Earlier this year, worn down by nearly a year of mobbing, I attempted to get anti-harassment orders against the owners of the mobbing houses. By this, I mean the houses from which the mobbers work, some of the houses that “surround” the home in which I reside. I brought with me as many documents as I could, both relating to the situation of physical, more “civil” harassment and bullying in which I had already lived for at least three years, as well as those that I believed would help to bring attention to the escalated harassment directly into my home as a component of “real estate mobbing.”
Because the crime of harassment or “mobbing” was, in my case, preceded by years of physical harassment attested by documents, I hoped that the claims that I would bring of constant harassment by voice projected into my home and onto my TV, my radios and my computers would at least be considered.
The mobbers were prepared. They came with their attorney, an apparent college chum of one of them whose law firm, coincidentally, advertised a specialty in eviction law as well as in real estate transactions. They came naming their professional credentials, in their suits and dresses, and with their flowery descriptions of their clients’ stature in the community. And they came with a brief so poorly written and extravagantly laced with defamations that I was shocked that the judge would bother to consider it.
I was to be pilloried for little more than threatening to call the police on people who had sought my eviction from my home and its likely acquisition for real estate speculation and profiteering.

[MATERIAL FOR THIS TASK]
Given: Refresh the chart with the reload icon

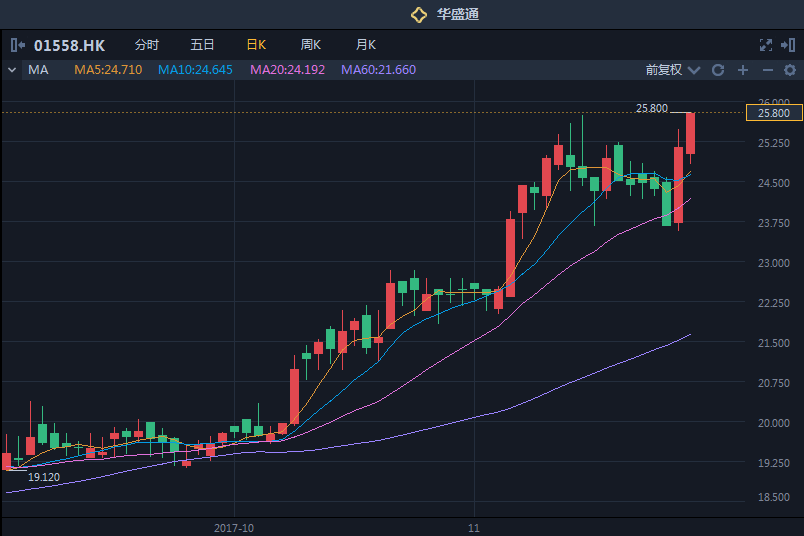Looking at the screenshot, I should [717, 70].
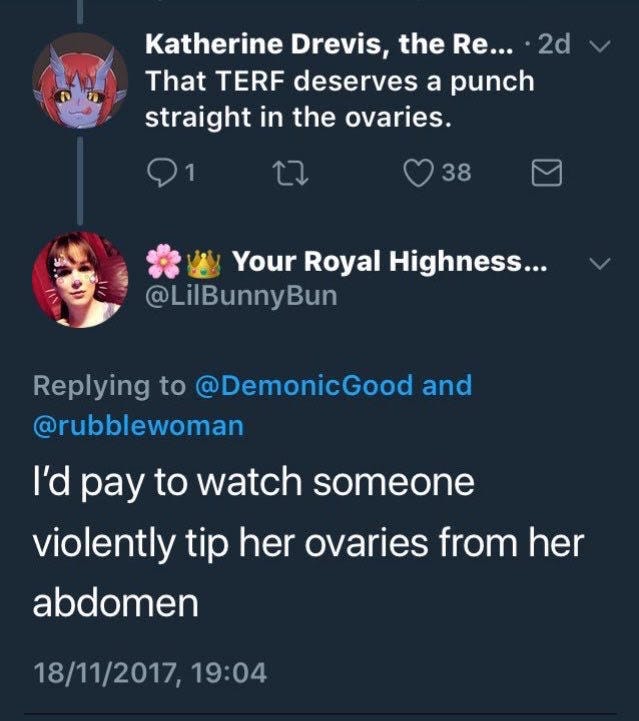Expand options chevron on Katherine's tweet
The height and width of the screenshot is (721, 639).
600,46
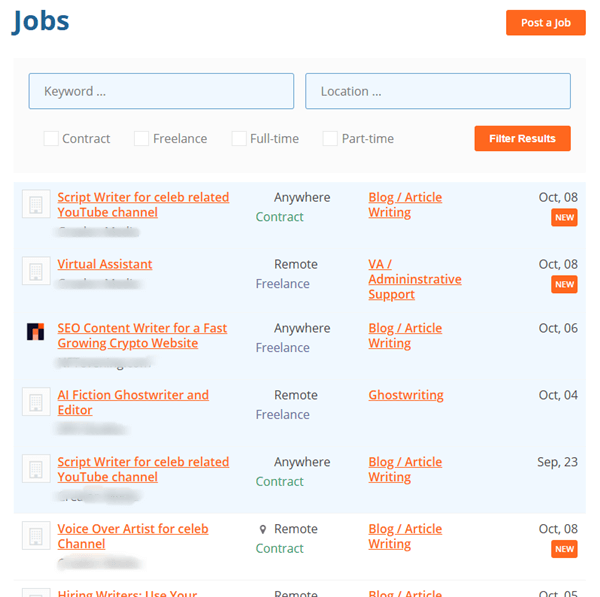Check the Full-time filter checkbox
The width and height of the screenshot is (600, 597).
click(239, 139)
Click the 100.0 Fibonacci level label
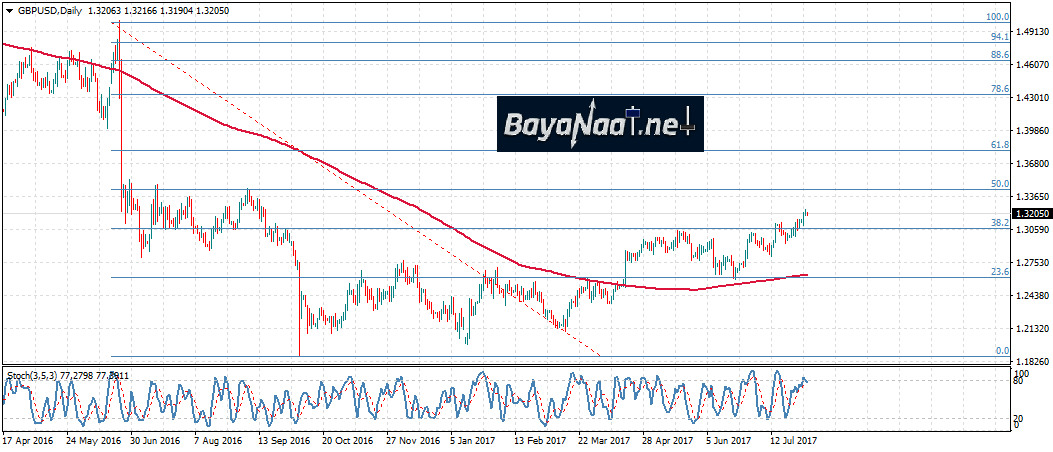Image resolution: width=1053 pixels, height=452 pixels. pyautogui.click(x=997, y=17)
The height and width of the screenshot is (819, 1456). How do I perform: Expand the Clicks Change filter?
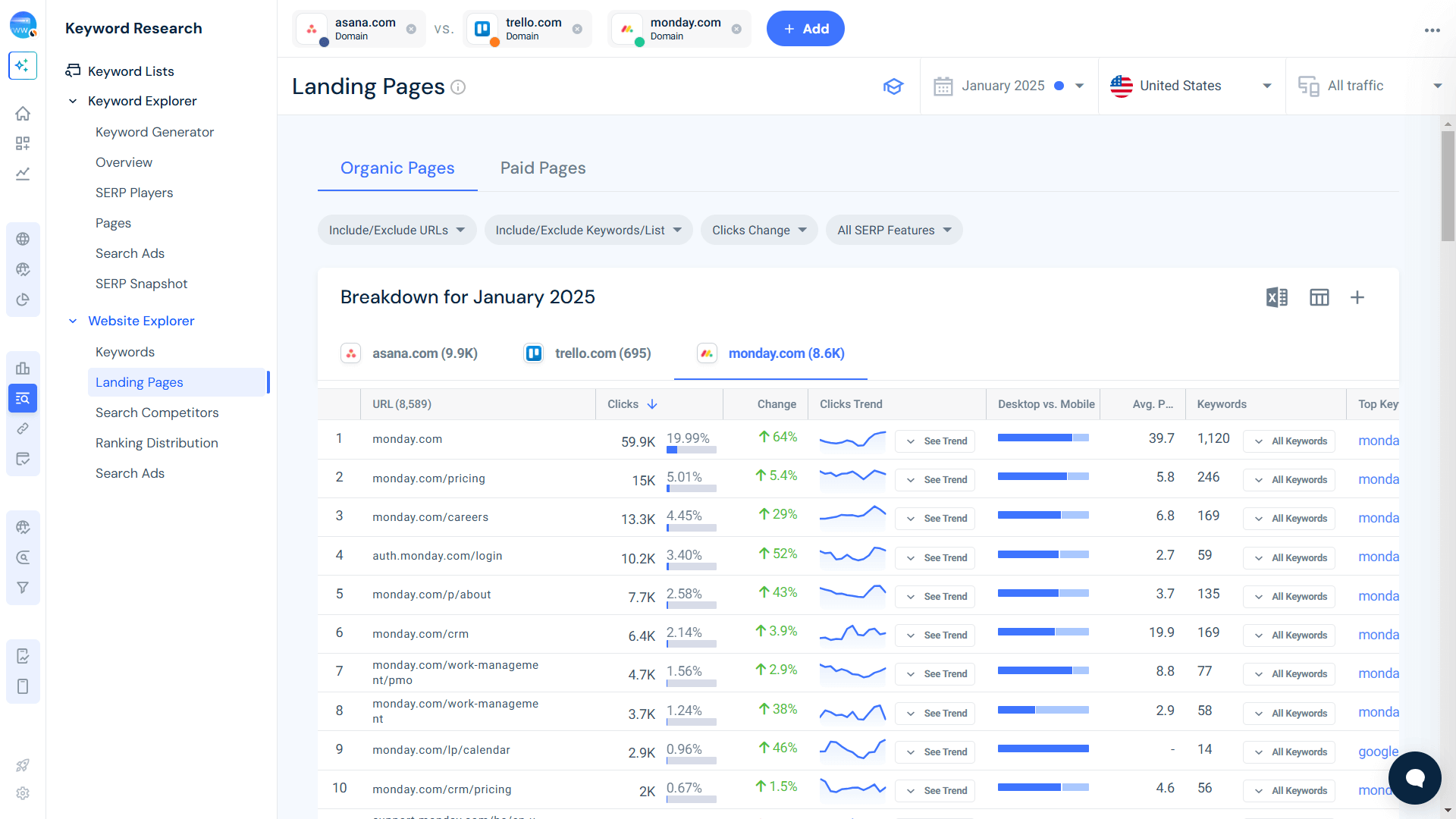pos(758,230)
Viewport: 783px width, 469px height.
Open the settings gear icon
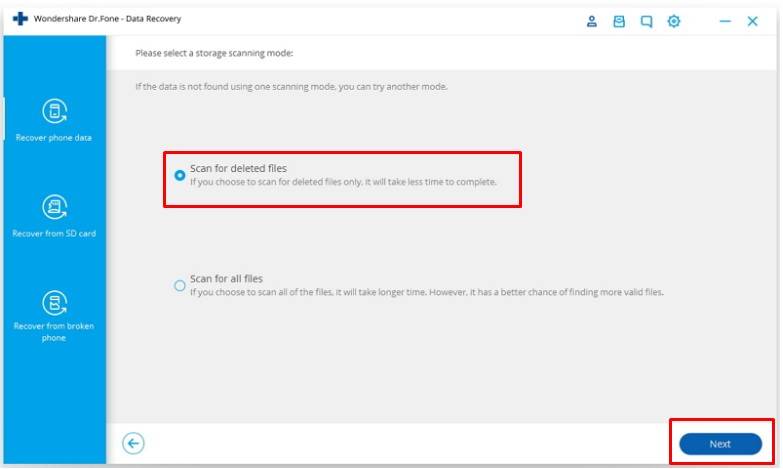point(674,21)
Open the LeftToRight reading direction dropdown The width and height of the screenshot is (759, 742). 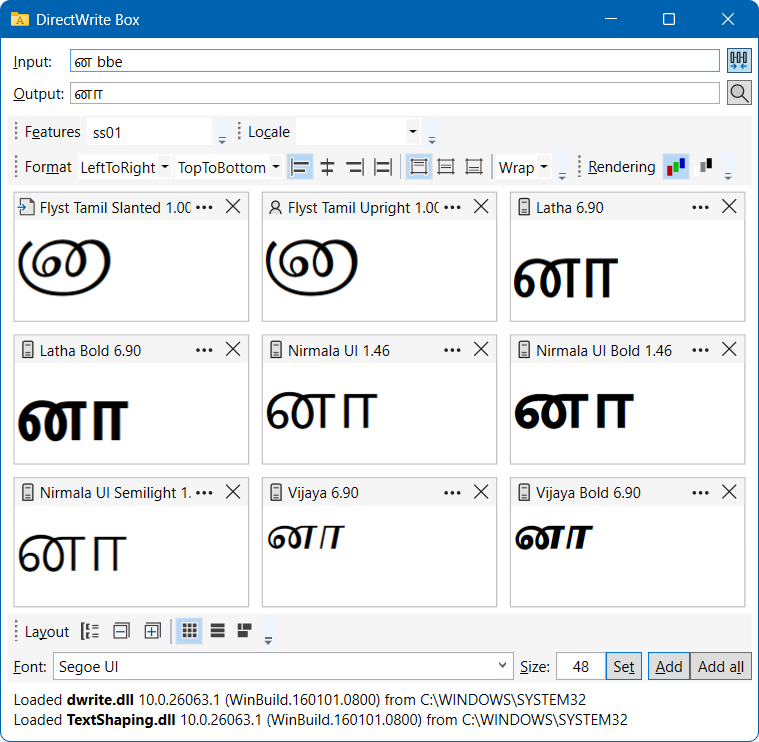pos(125,167)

[EXERCISE REQUIREMENTS]
• A. In the records, copy down the part that opens with the line containing "Click the 100.0 Fibonacci level label" and closes with the line containing "pos(758,230)", both ends included. Leave the pictures out.
• B. Carry the account of seeking anti-harassment orders forward from its last sentence.
The account of seeking anti-harassment orders and the records are separate, unrelated material.

[SET OF ANSWERS]
• A.
Click the 100.0 Fibonacci level label
Image resolution: width=1053 pixels, height=452 pixels. pyautogui.click(x=997, y=17)
The height and width of the screenshot is (819, 1456). How do I perform: Expand the Clicks Change filter?
pos(758,230)

• B.
I was pro se. The judge refused into evidence numerous letters and pieces of evidence that I offered after they were challenged because the parties who had written them were not present. The renters down the street that I had helped with an attempt by the captain of the neighborhood association to get an order against them by giving them a stack of public disclosure and other documents were unable to attend and they moved within a few months after that.
The judge took pause at my accusations of radio-based harassment or “voice harassment,” as I probably called it at the time, that was “projected” onto my radio and TV. But he needed someone else to make the insinuation.
The owner of one of the houses said that he would like to ask me a few questions. At the time, I had requested but not received public disclosure of the police complaint that, as it turned out, he had made just a day or two before about noise when tired of listening to the harassment that was coming from his house and the house of the other guy against whom I sought the order, I put my speaker outside. I did this, and still do it, because it points the harassment away from me and not only dims the harassment because the mobbers must ensure that it is not heard by others, but because it diffuses it and allows me to listen to NPR without having to hear the harassment quite as well. Anyway, when Seattle Police Department came to talk to me about this legal noise during hours that are not “quiet hours” in the City of Seattle, the guy who had a few questions for me, who was also the owner of the house to my north against whom a temporary restraining order had been issued before the court date, came out on his deck and was pretty clearly listening.
I told the police what I have always done in this neighborhood, that there was no law against having my speakers outside. Frustrated, I tried to tell them about the use of my speakers for harassment. Surely, I thought, they must be savvy enough to have heard of such things.
No such luck. The Seattle Police Department, I have concluded, is woefully unprepared to deal with crimes that are not solidly in the visible world.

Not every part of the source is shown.